Records provided:
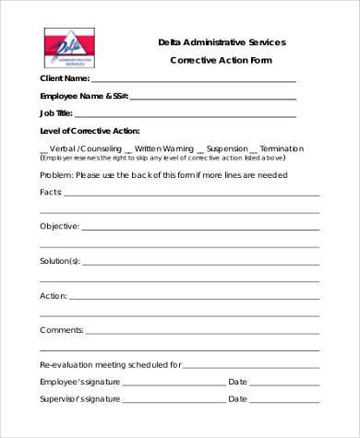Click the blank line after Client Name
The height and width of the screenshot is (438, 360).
(193, 81)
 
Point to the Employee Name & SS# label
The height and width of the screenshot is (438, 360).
(84, 96)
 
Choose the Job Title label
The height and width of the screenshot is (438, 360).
(56, 112)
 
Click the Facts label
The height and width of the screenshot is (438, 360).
(52, 192)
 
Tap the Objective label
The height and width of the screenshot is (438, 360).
(59, 226)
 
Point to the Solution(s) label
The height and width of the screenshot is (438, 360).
(60, 260)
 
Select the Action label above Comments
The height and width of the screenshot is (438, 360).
(54, 295)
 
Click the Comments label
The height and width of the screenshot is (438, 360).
(62, 329)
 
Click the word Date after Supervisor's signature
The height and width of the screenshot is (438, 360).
(237, 398)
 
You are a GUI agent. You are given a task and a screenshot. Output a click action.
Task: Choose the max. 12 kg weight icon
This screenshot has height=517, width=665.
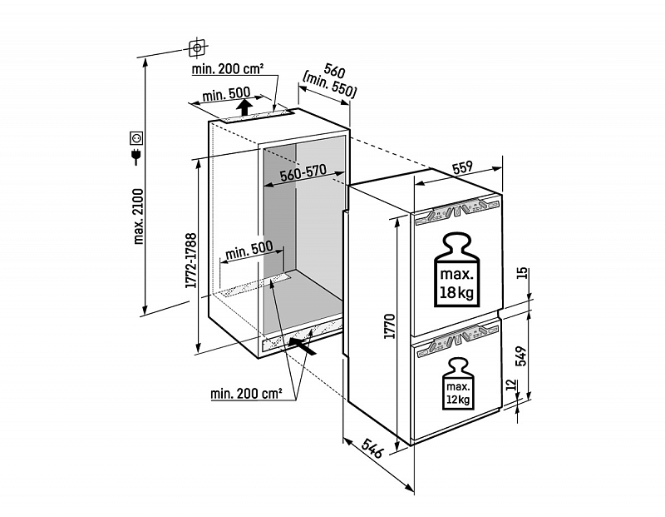458,384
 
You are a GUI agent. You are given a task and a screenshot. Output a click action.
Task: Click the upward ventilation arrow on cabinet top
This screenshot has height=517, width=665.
244,108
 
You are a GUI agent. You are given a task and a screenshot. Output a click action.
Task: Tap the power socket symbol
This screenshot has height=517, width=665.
136,137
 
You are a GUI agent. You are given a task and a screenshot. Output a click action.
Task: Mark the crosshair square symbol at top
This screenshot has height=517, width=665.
197,48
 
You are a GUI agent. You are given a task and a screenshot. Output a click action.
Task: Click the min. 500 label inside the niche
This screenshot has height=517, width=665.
249,247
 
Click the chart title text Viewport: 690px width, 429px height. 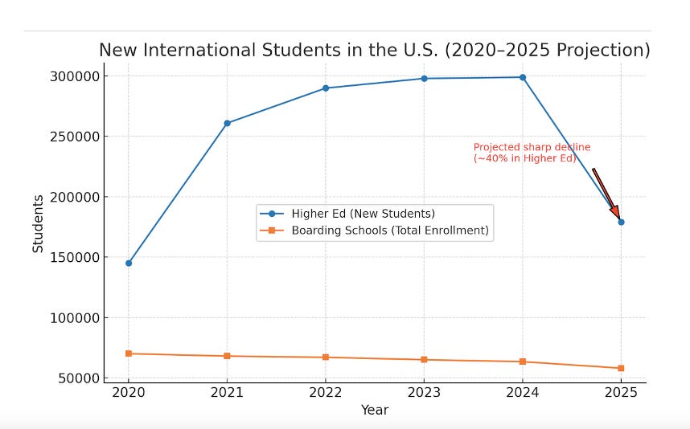point(374,51)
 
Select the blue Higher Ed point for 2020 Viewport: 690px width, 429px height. point(129,263)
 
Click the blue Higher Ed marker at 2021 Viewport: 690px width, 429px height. point(227,123)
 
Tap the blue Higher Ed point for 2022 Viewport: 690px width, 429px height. point(326,88)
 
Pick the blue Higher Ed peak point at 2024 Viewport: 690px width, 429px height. point(523,77)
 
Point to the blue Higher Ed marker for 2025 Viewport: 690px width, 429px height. point(621,222)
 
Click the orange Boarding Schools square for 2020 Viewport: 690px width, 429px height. point(129,353)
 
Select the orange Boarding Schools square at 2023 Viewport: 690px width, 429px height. point(424,359)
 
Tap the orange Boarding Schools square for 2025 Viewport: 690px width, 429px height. point(621,368)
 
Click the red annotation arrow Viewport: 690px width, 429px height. point(606,193)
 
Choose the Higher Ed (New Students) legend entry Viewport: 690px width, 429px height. point(363,214)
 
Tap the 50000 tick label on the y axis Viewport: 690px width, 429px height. point(80,378)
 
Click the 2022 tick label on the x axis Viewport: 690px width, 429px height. point(326,393)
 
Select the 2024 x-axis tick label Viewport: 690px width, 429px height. point(523,393)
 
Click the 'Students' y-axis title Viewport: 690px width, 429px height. point(38,223)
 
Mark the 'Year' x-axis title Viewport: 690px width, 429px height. point(375,411)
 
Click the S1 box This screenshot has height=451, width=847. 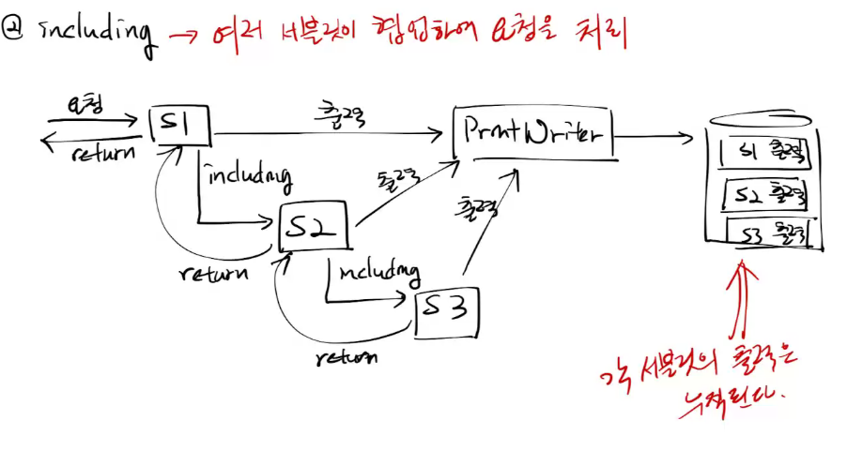(x=180, y=127)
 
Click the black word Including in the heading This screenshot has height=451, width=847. (x=95, y=32)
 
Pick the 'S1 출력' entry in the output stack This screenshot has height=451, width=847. (x=763, y=153)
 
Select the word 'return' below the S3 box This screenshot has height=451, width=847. (x=346, y=356)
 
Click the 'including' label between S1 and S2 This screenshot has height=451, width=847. (x=247, y=174)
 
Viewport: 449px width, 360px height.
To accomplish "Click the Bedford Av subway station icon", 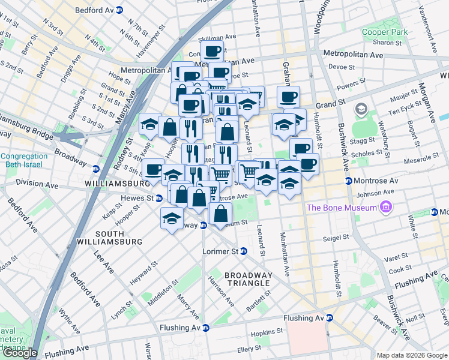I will click(x=119, y=10).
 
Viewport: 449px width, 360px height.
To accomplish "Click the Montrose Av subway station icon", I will click(x=348, y=181).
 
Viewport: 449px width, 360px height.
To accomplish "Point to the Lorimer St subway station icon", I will click(x=243, y=251).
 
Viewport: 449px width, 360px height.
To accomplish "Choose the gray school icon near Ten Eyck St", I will click(x=361, y=110).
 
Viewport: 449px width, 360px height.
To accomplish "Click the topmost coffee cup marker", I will click(x=212, y=52).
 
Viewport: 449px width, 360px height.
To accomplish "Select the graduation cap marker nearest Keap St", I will click(x=149, y=125).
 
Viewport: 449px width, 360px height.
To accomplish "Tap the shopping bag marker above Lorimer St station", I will click(x=221, y=212).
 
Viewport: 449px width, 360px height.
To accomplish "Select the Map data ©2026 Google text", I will click(x=412, y=355).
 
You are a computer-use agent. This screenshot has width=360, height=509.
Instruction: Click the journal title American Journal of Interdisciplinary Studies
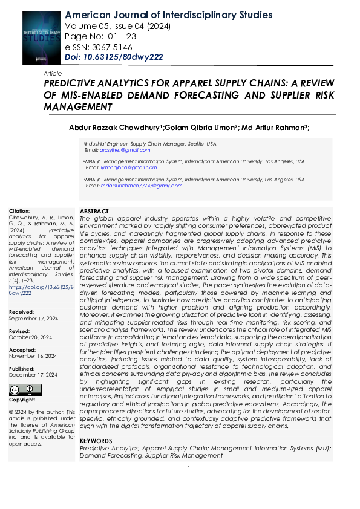160,15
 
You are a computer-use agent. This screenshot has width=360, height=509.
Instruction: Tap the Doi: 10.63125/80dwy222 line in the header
113,57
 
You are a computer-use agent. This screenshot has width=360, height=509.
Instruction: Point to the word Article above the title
53,73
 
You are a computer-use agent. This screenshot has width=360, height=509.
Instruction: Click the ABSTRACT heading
94,210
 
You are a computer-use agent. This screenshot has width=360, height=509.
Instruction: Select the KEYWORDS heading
96,441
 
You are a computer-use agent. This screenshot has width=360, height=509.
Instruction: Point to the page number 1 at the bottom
189,468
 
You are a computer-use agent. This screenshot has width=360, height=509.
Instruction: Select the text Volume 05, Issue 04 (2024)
117,26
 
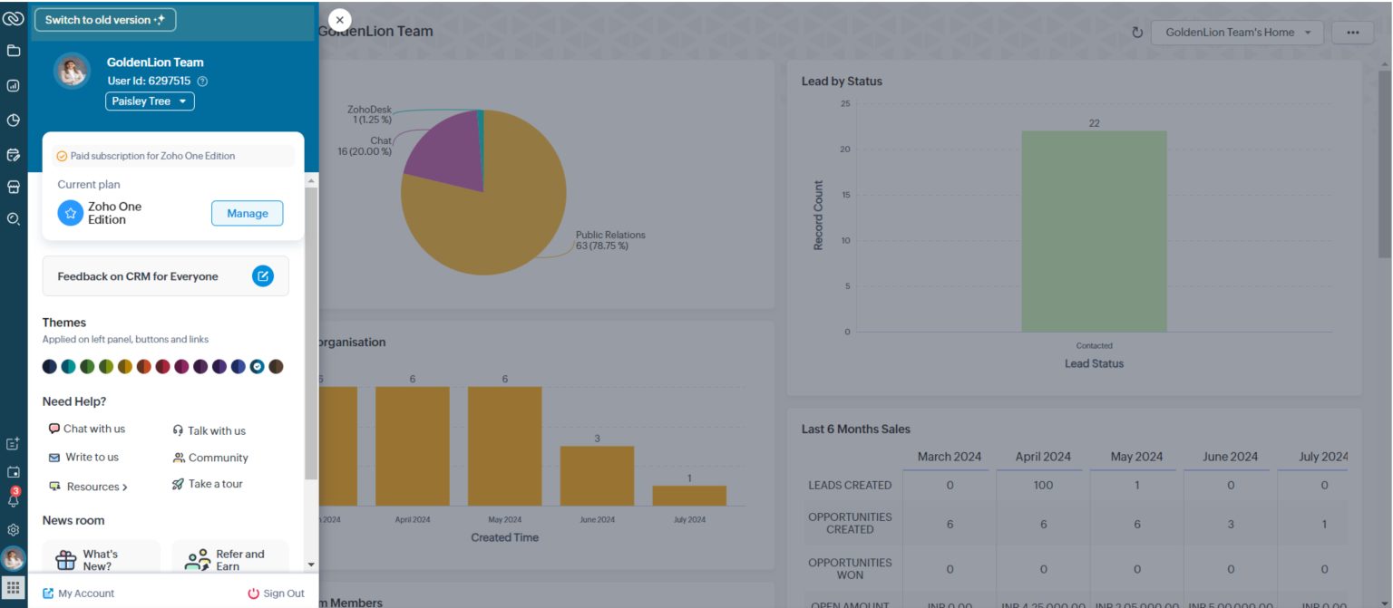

What to work on:
Rewrite the material from the line with "Click the red" to the line with "Tap the 50000", both included, keeping the requests and shifting each coordinate in the answers by adding 147 to it.

Written solution:
Click the red annotation arrow Viewport: 690px width, 429px height. point(753,340)
 
Choose the Higher Ed (New Students) legend entry Viewport: 690px width, 429px height. point(510,361)
 
Tap the 50000 tick label on the y axis Viewport: 690px width, 429px height. point(227,525)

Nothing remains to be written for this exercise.